◆ About this exercise ◆
Scan the entries that follow and copy out every line containing "computer".

(Items listed in a dataset)
----
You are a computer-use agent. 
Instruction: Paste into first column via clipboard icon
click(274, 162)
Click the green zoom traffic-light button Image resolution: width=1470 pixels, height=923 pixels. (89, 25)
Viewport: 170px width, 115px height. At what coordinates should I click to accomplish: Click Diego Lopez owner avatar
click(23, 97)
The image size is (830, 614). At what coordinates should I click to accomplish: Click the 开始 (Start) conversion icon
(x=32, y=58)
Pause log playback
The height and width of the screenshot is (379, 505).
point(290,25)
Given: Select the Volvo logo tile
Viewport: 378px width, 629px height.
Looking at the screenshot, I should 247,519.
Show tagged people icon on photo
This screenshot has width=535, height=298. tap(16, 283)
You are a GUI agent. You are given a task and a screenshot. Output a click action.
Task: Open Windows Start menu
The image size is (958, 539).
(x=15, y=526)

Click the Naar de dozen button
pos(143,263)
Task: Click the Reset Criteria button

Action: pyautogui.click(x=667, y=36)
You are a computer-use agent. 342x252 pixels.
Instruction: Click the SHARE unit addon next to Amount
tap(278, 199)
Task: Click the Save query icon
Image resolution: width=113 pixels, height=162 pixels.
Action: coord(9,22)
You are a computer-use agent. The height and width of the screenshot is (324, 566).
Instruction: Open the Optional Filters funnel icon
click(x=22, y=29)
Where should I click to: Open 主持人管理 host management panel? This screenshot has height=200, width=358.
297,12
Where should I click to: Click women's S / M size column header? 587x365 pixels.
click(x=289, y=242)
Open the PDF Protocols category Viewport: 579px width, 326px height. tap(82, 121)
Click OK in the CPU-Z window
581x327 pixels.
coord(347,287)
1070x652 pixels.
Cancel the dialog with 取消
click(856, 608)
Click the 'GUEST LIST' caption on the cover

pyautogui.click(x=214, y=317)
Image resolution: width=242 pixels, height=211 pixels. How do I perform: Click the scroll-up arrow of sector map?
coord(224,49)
----
◆ Exercise response ◆
You are a computer-use agent. 
You are a computer-use agent. 342x252 pixels.
You are a computer-use agent. The height and width of the screenshot is (324, 566).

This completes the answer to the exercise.